The whole thing seemed so evil I was moved to write an op-ed for The Myrtle Beach Sun News, defending her as a gifted writer, something ridiculous when the writer in question has signed a lucrative deal with a major New York house and something like “talent” is usually beyond reproach.
Her writing “attracted gallows watchers and pontificators, people eager to degrade or chide her for her actions or utilize her for ethical discussions centered on celebrity culture, confessional writers and our national obsession with the tragic,” I wrote. And they did this all the while denying the simple fact that she was not just an addict, but an addict with a voice. I’ve read thousands of words about beauty products I’ll never use, simply because she is that arresting of a writer. The idea of the good a voice like that could do for the addicted seemed lost.
Well, the book is now here.
How to Murder Your Life is, in essence, just that. From her adolescence to her beautiful-dying-star media maelstrom period to the moment she began and finished the book, Marnell traces the indelible effect addiction can have on a life. We begin with her childhood in a troubled home that reads like a Don DeLillo novel in reality, climaxing with the destruction of Alterna-Teen Retard, her beloved magazine, and her exile to boarding school.

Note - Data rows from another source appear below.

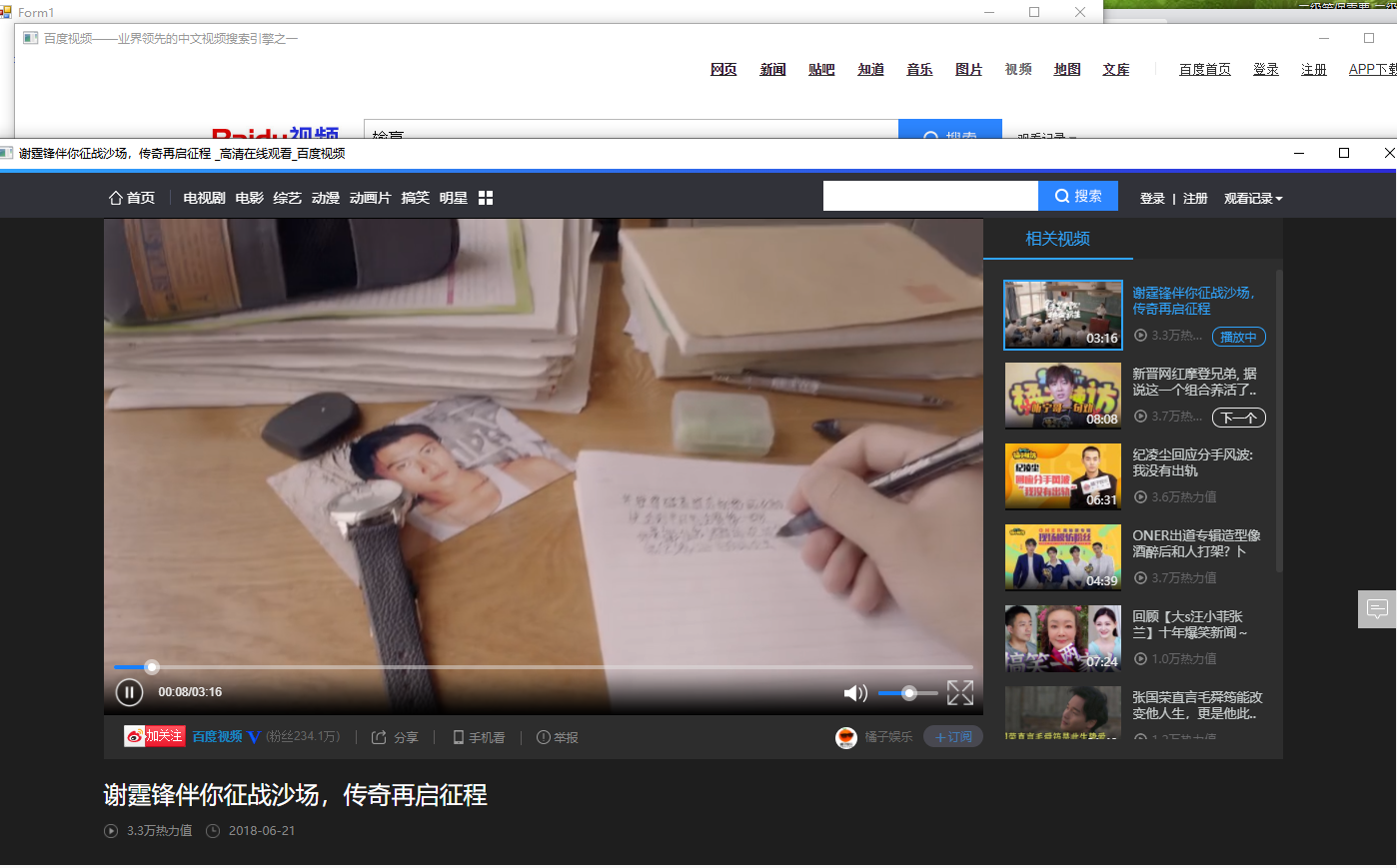Open the 观看记录 dropdown
Screen dimensions: 1397x868
(1251, 198)
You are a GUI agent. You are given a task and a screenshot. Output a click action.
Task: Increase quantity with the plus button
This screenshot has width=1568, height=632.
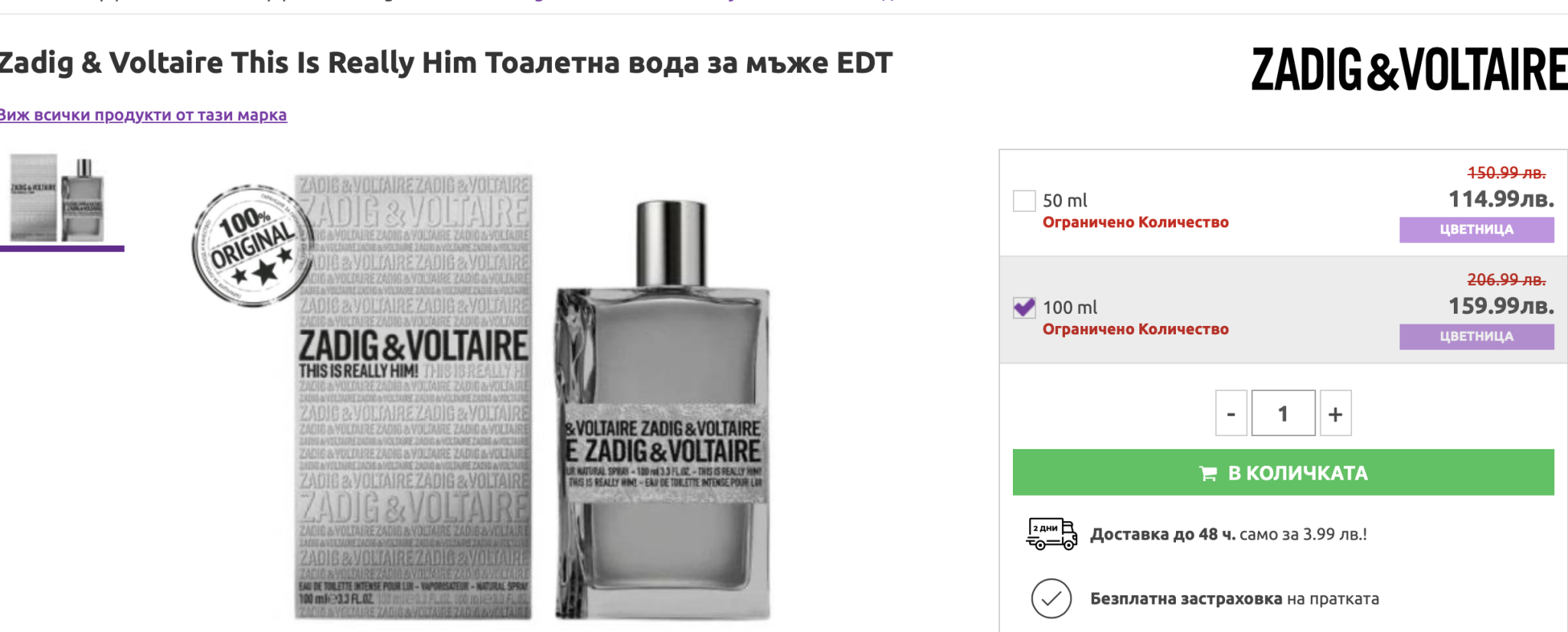tap(1335, 414)
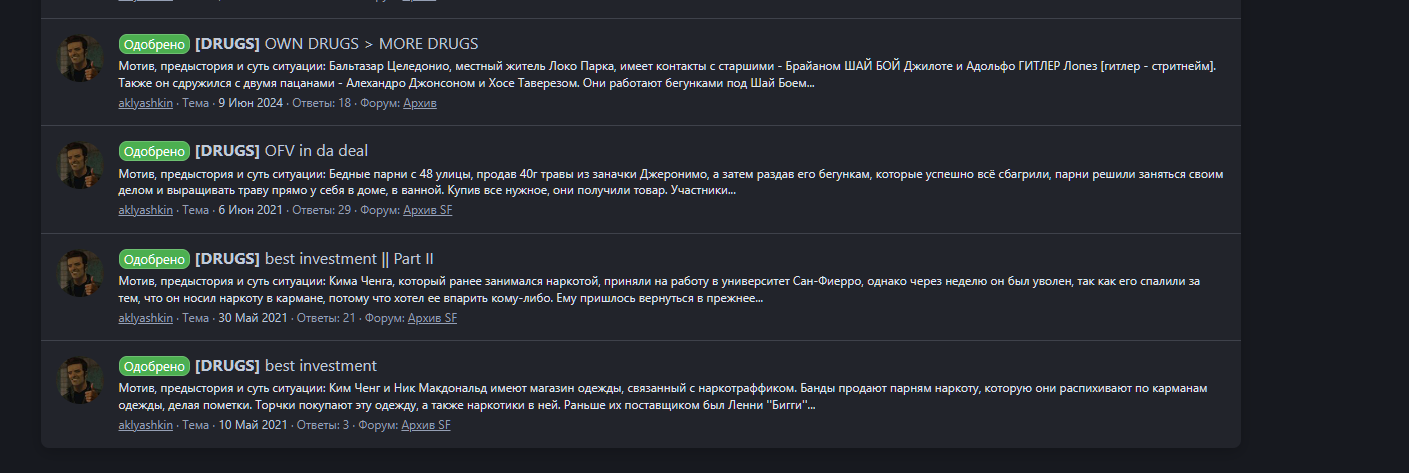Image resolution: width=1409 pixels, height=473 pixels.
Task: Visit aklyashkin profile under OWN DRUGS thread
Action: point(145,103)
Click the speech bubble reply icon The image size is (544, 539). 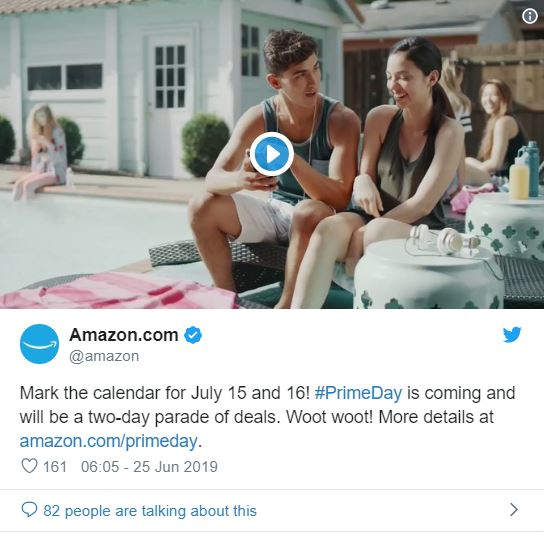coord(29,510)
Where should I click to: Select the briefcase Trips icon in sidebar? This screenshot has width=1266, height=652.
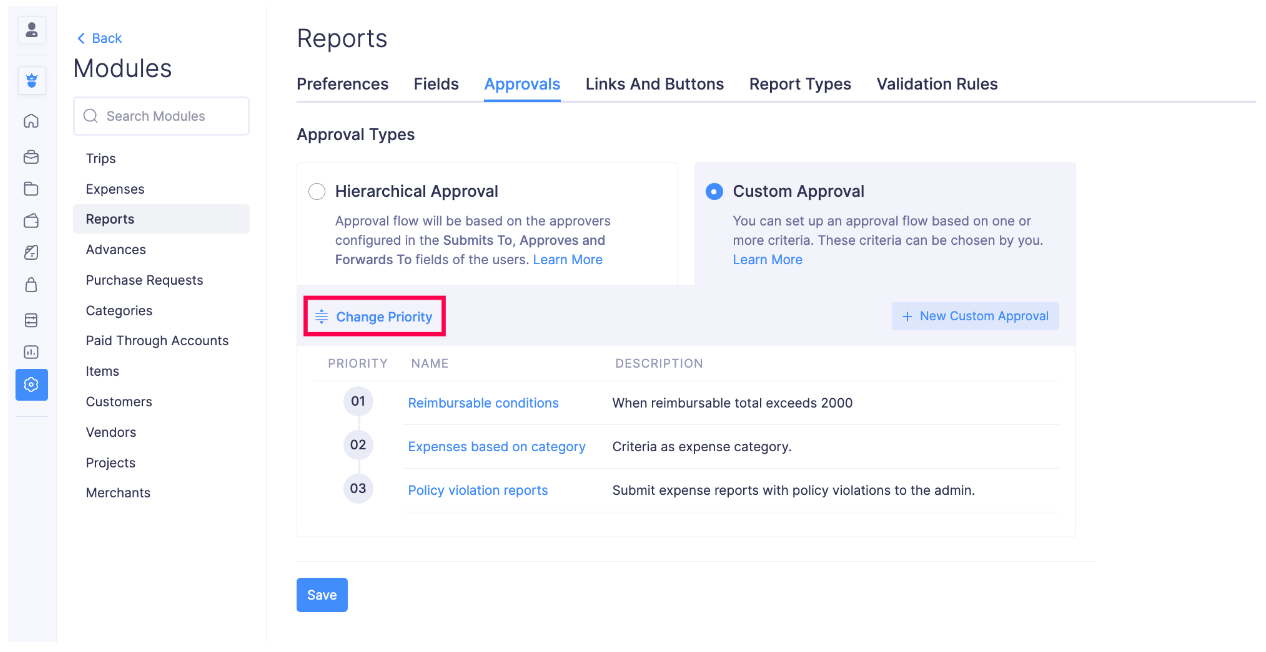pyautogui.click(x=31, y=157)
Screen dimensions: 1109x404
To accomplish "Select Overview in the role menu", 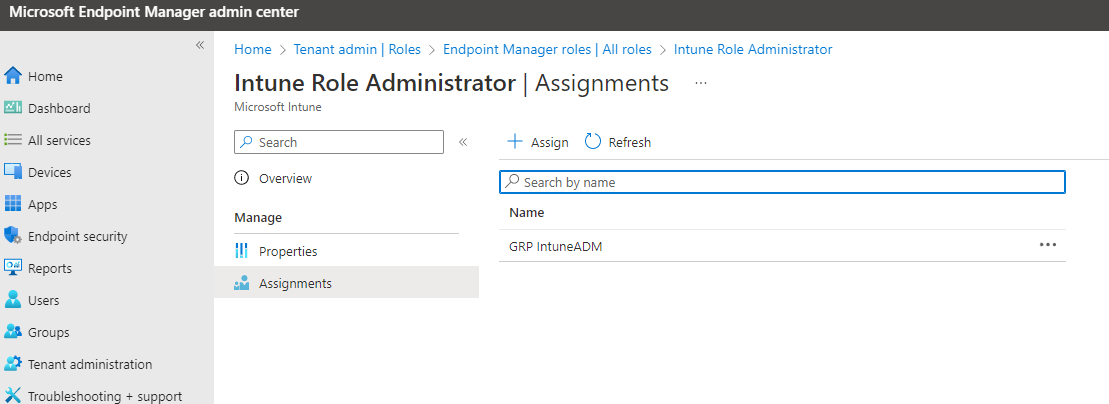I will click(x=285, y=178).
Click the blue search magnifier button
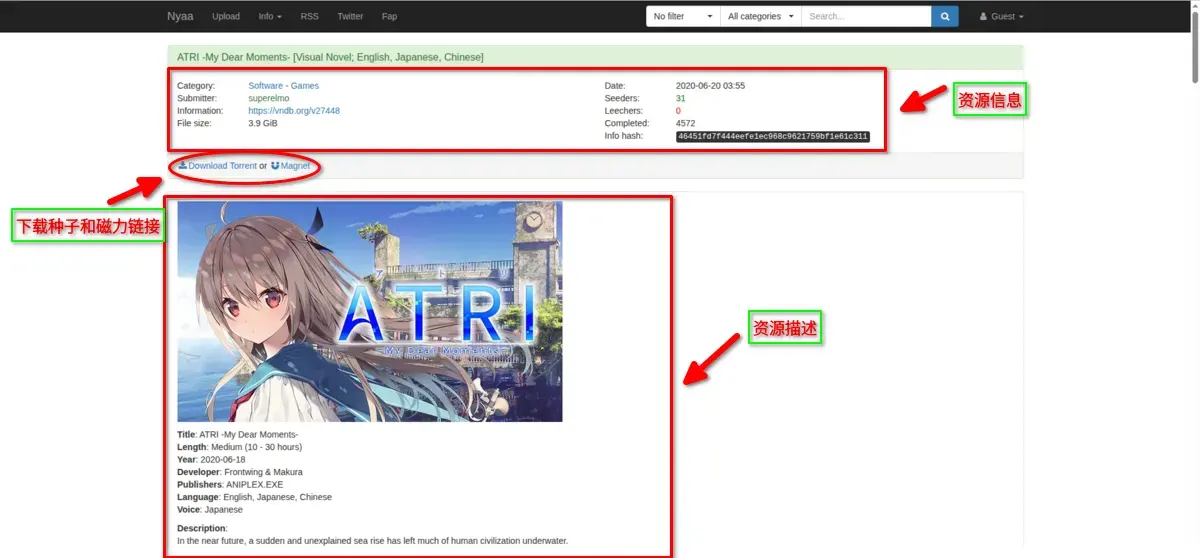1200x558 pixels. 944,16
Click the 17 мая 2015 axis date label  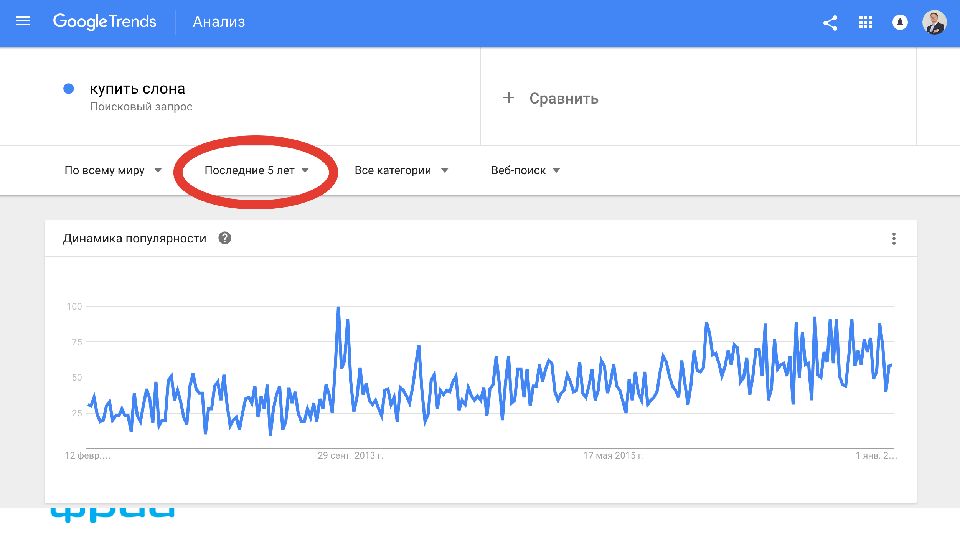pos(612,455)
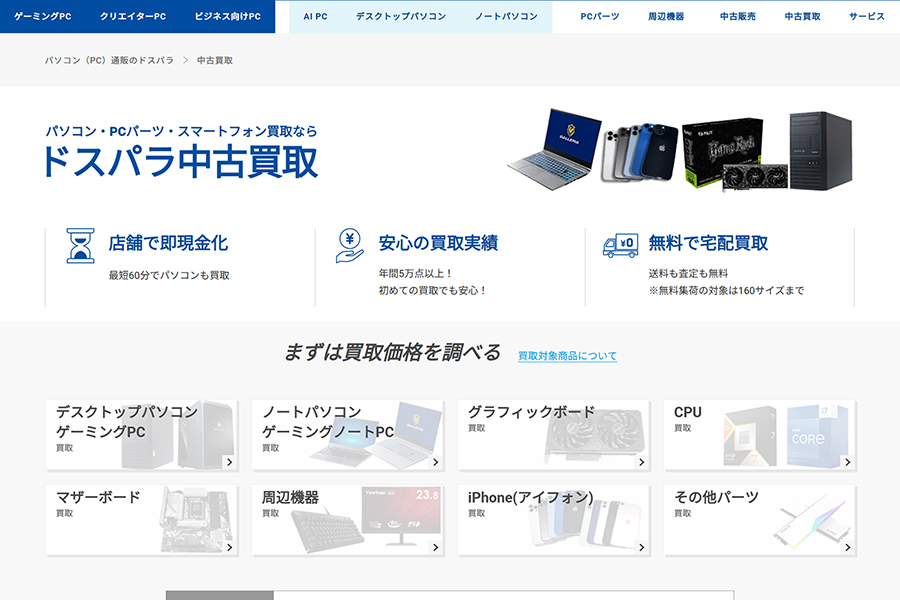Image resolution: width=900 pixels, height=600 pixels.
Task: Open the グラフィックボード purchase card arrow
Action: click(x=641, y=462)
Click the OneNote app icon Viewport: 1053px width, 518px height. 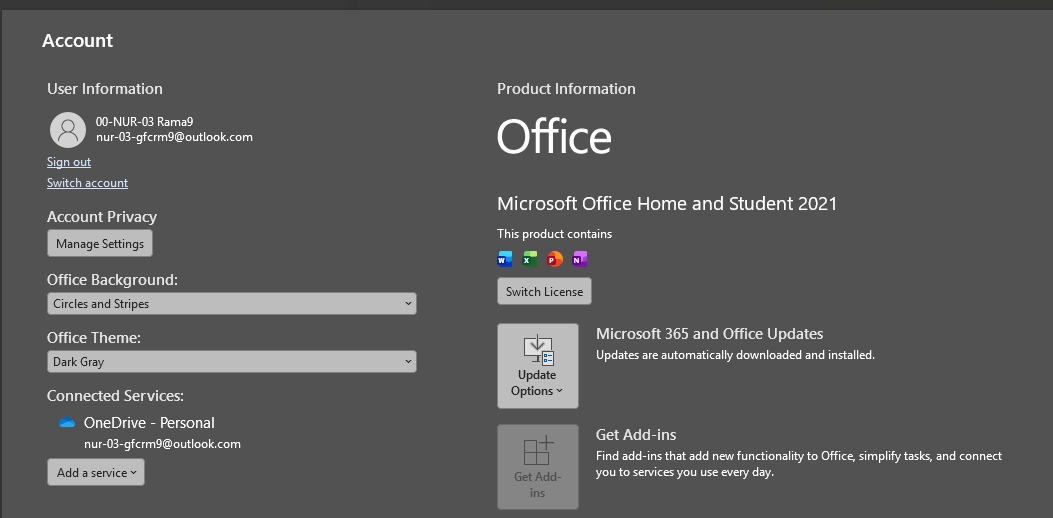580,260
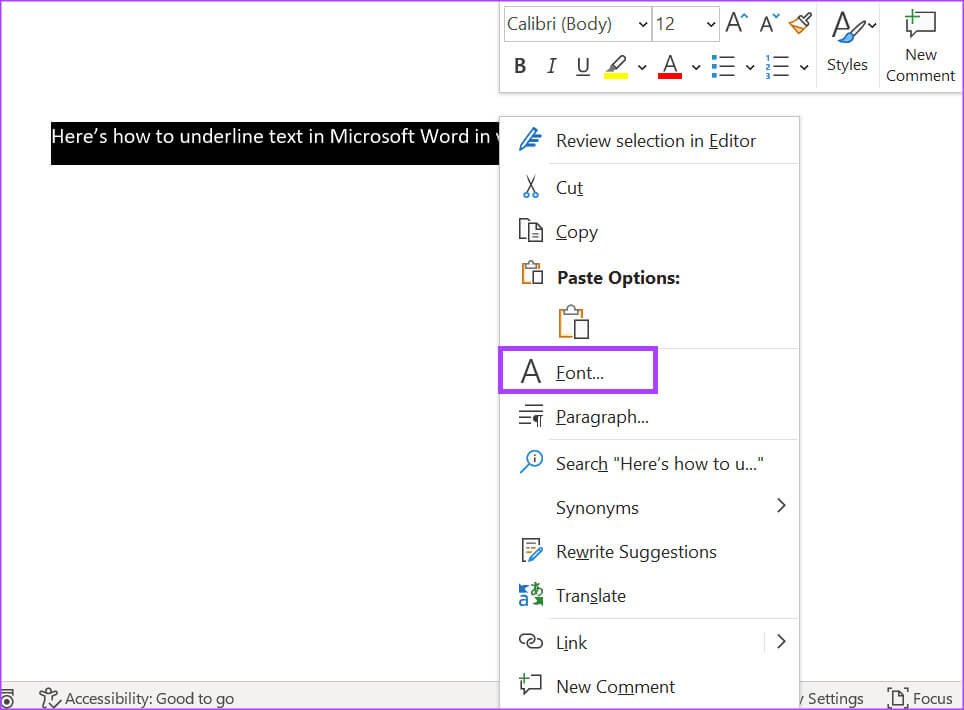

While at Lawrence Academy in Groton, Massachusetts, Marnell is introduced to Ritalin and the entire trajectory of her life changes. Armed with a methylphenidate prescription, her grades soar, along with her social status. The performance-enhanced work/play dichotomy first established at Lawrence is repeated throughout the rest of the book, throughout the rest of her career; it is the speed which helps her rip through the hallowed halls of Condé Nast like garden shears through satin, pushes her into parties past dawn, sends her careening about the streets of Alphabet City, fitting in to exceptional designer jeans as she chases more drugs, work and people.